Pointing records for screenshots and pages:
• • • • •

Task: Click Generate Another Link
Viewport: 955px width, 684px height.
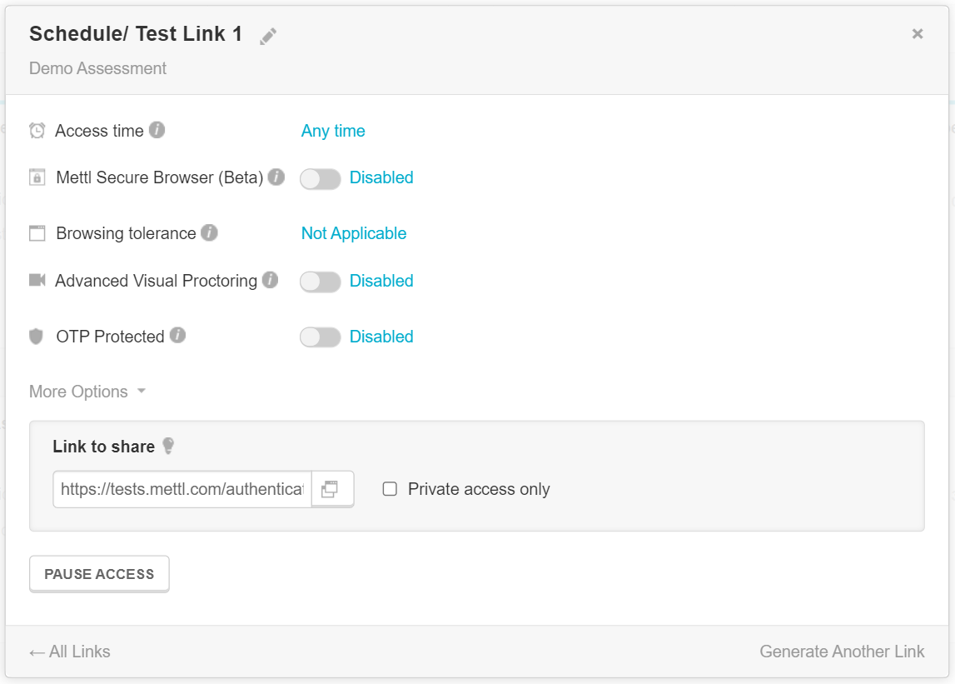Action: (x=842, y=652)
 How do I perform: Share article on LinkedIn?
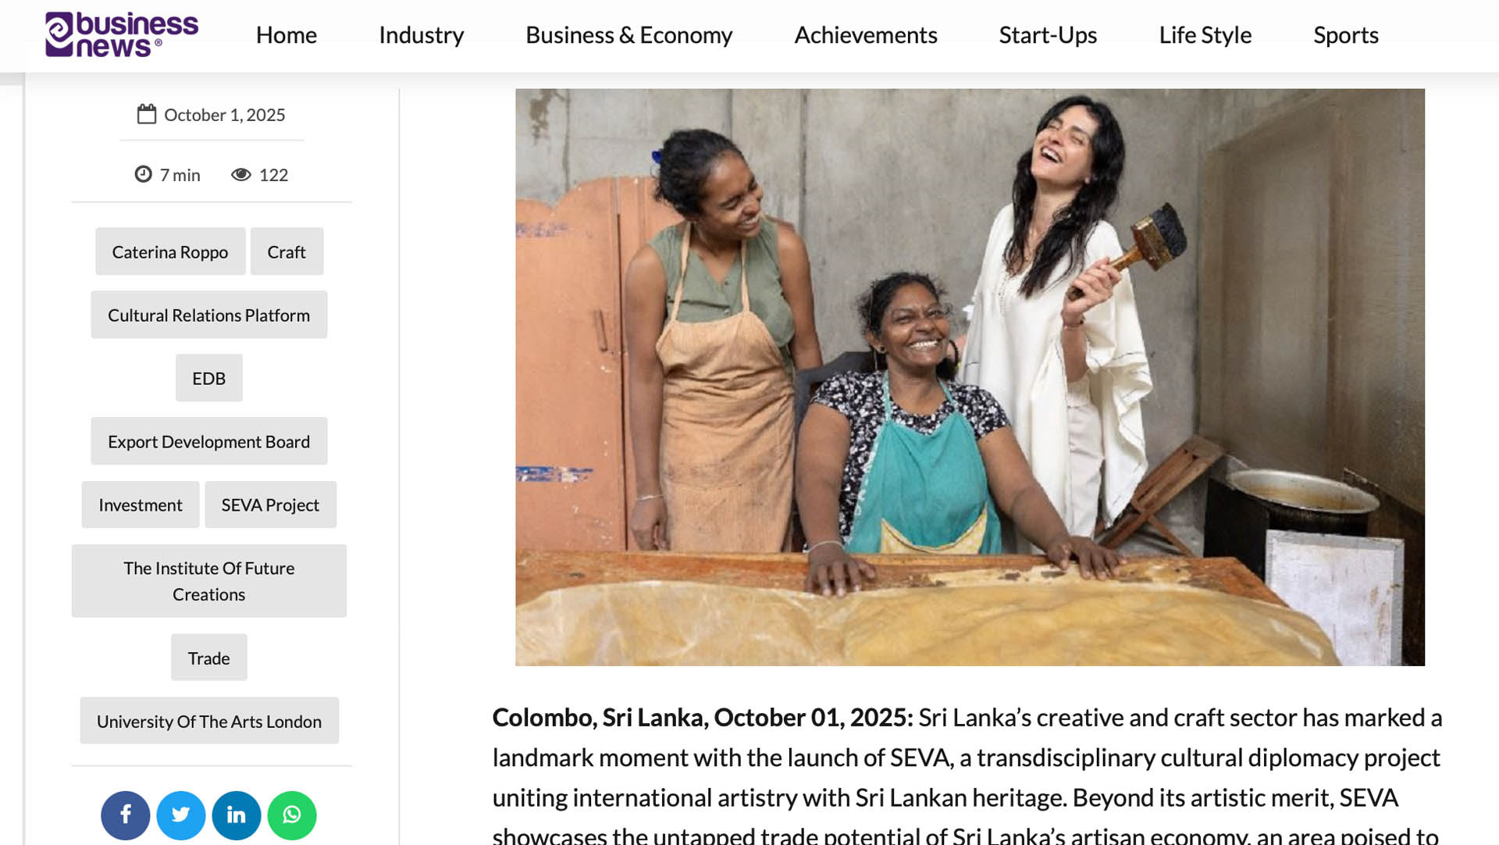click(x=236, y=815)
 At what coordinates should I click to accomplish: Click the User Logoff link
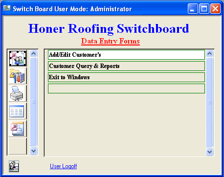tap(63, 166)
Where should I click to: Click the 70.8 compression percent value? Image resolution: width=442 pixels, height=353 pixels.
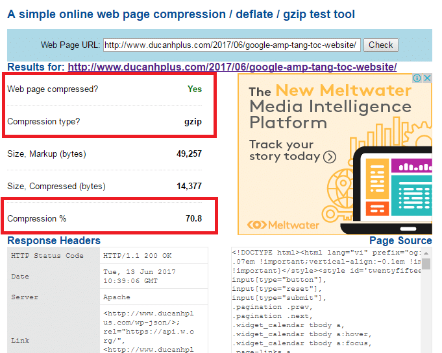click(193, 218)
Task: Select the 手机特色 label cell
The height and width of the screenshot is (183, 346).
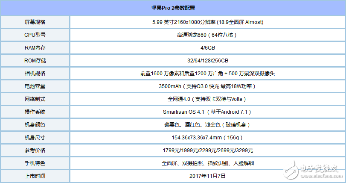Action: pyautogui.click(x=35, y=163)
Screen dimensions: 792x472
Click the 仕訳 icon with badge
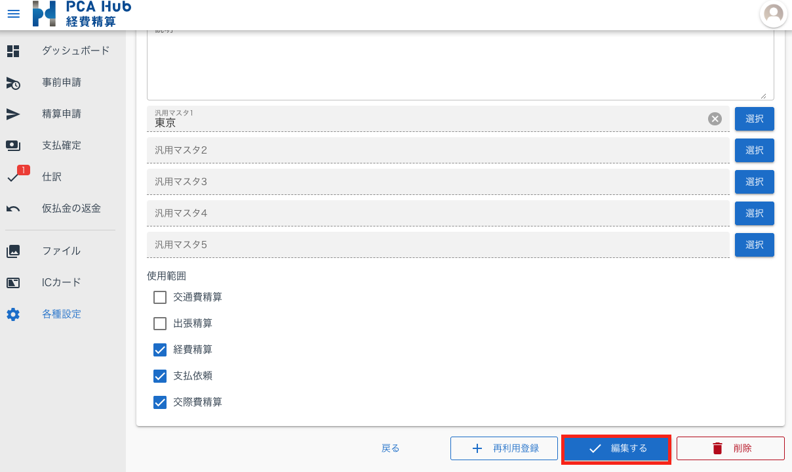[14, 177]
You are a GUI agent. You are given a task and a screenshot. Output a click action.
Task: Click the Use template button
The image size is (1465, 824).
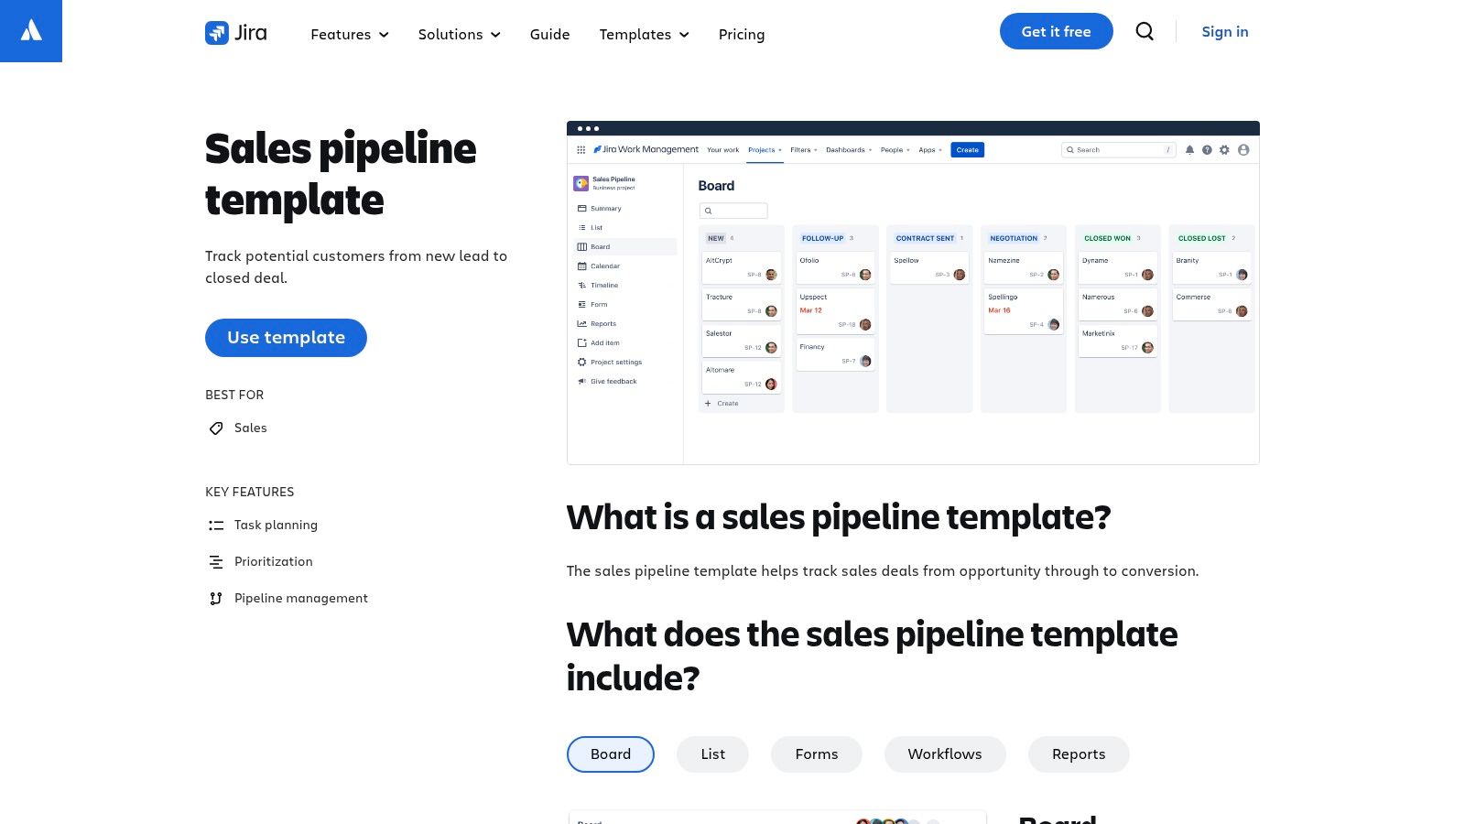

• • • • •

EXERCISE DETAILS: Please put the lines above into a numbered list, skipping blank lines and leaving out the pictures.

SOLUTION:
1. Task: Click Generate Another Link
2. Viewport: 955px width, 684px height.
3. Action: (x=842, y=652)
4.  How do I perform: Share article on LinkedIn?
5. click(x=236, y=815)
6.  At what coordinates should I click to accomplish: Click the User Logoff link
7. tap(63, 166)
8. Where should I click to: Click the 70.8 compression percent value? Image resolution: width=442 pixels, height=353 pixels.
9. click(193, 218)
10. Task: Select the 手机特色 label cell
11. The height and width of the screenshot is (183, 346).
12. Action: pyautogui.click(x=35, y=163)
13. Screen dimensions: 792x472
14. Click the 仕訳 icon with badge
15. [14, 177]
16. You are a GUI agent. You are given a task and a screenshot. Output a click action.
17. Task: Click the Use template button
18. The image size is (1465, 824).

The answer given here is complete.